◆ **Problem statement**
Every line from the one holding "Task: Click the gear" through the one holding "Viewport: 848px width, 640px height." in the data below must be returned exactly, both ends included, with pictures left out and nothing else added.

##### Exercise inputs #####

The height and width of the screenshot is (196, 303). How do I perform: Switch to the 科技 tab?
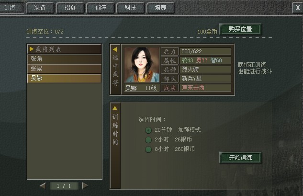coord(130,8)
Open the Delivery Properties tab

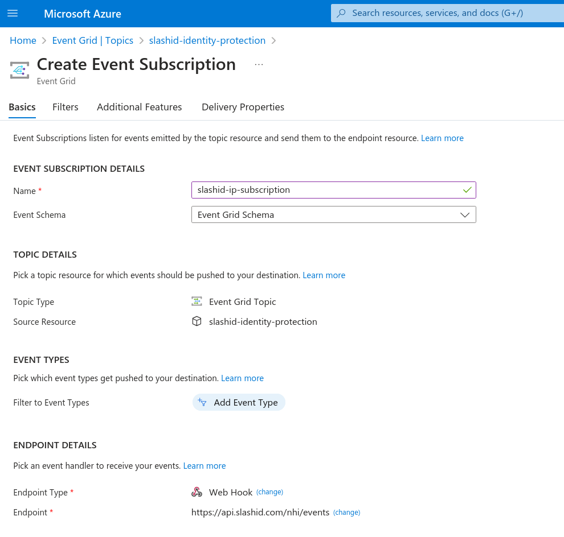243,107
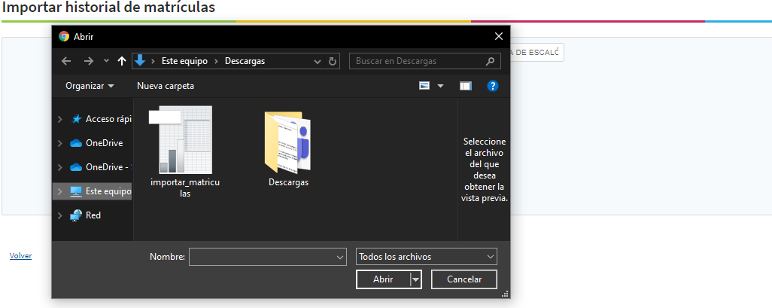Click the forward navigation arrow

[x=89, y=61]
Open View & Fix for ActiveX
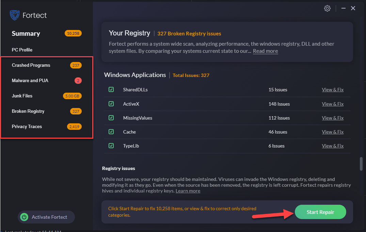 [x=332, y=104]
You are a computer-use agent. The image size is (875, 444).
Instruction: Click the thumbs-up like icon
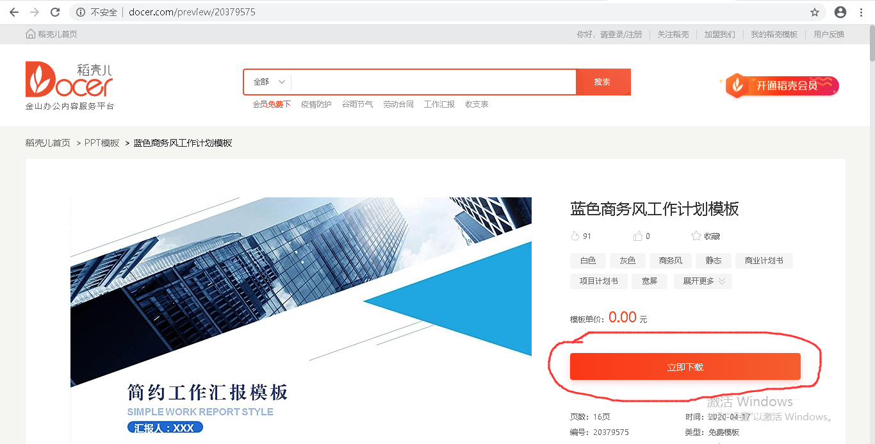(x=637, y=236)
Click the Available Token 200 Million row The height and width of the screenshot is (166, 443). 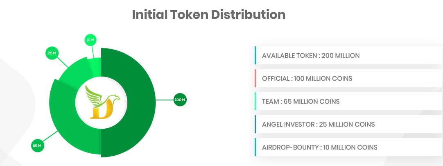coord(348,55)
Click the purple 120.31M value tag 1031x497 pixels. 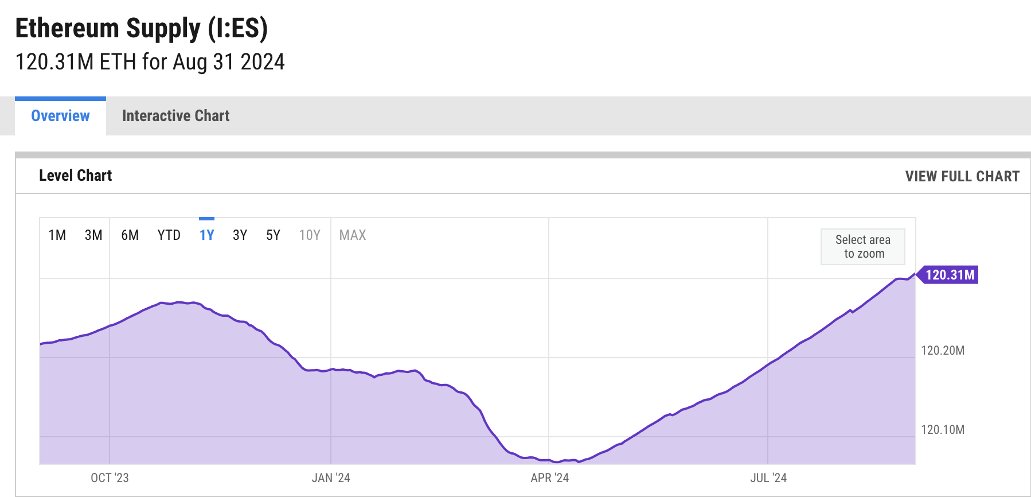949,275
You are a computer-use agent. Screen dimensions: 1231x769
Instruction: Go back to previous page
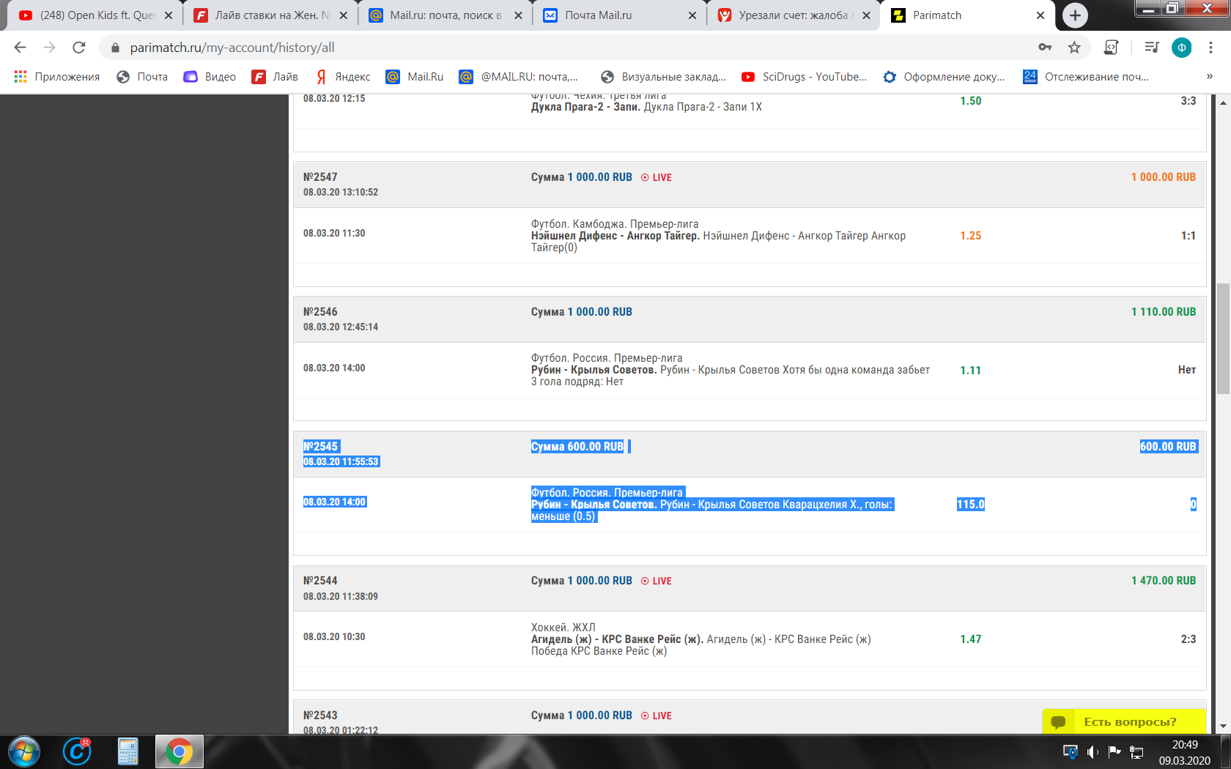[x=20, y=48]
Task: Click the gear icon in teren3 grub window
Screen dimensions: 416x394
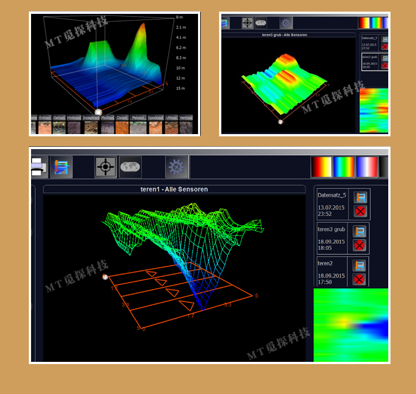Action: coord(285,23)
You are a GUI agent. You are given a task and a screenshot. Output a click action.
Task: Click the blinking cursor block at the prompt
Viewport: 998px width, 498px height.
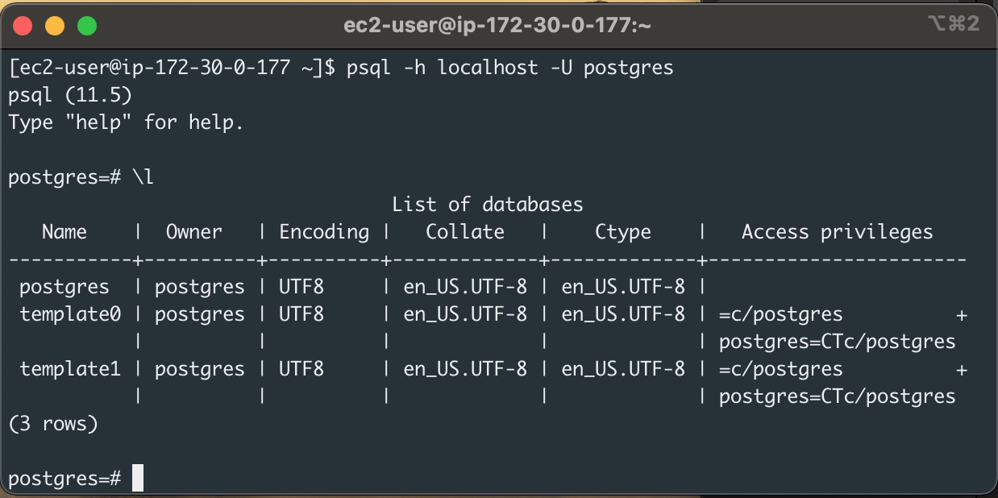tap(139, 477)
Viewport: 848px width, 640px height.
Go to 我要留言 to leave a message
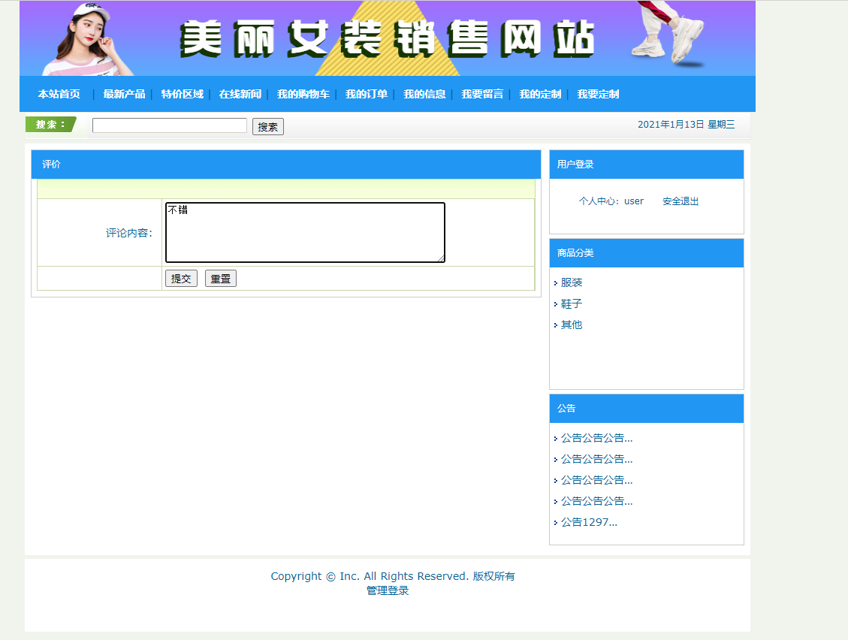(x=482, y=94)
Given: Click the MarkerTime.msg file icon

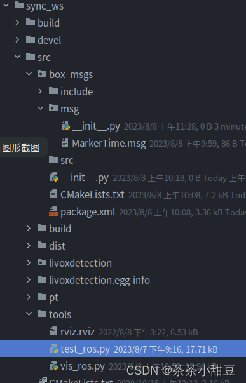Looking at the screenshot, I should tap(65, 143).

#####
##### Exercise inputs #####

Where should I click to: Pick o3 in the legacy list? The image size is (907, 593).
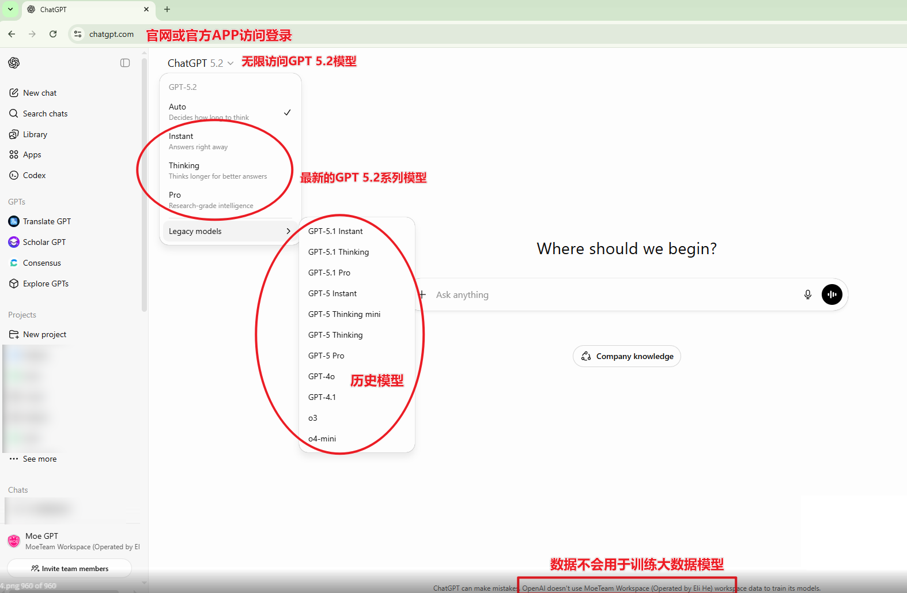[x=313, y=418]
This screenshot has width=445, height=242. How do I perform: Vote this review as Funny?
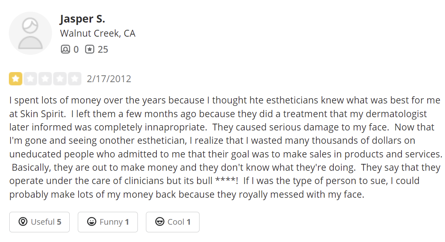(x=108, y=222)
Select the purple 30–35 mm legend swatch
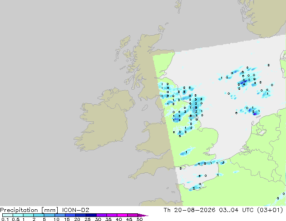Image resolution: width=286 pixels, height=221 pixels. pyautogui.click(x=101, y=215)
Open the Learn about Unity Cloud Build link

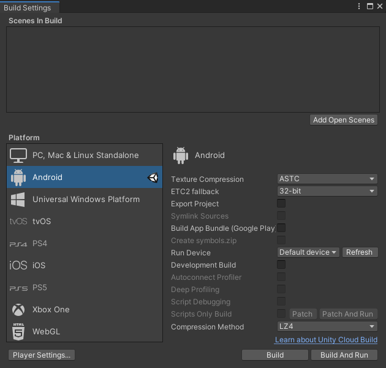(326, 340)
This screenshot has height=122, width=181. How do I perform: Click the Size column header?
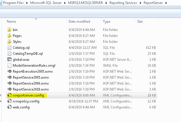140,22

#####

◆ **Task output**
Task: Click the gear icon in teren3 grub window
Screen dimensions: 416x394
Action: coord(285,23)
You are a GUI agent. You are given a task and a screenshot. Output a click action.
Task: Click the blinking cursor block at the prompt
Viewport: 998px width, 498px height.
tap(139, 477)
Viewport: 848px width, 640px height.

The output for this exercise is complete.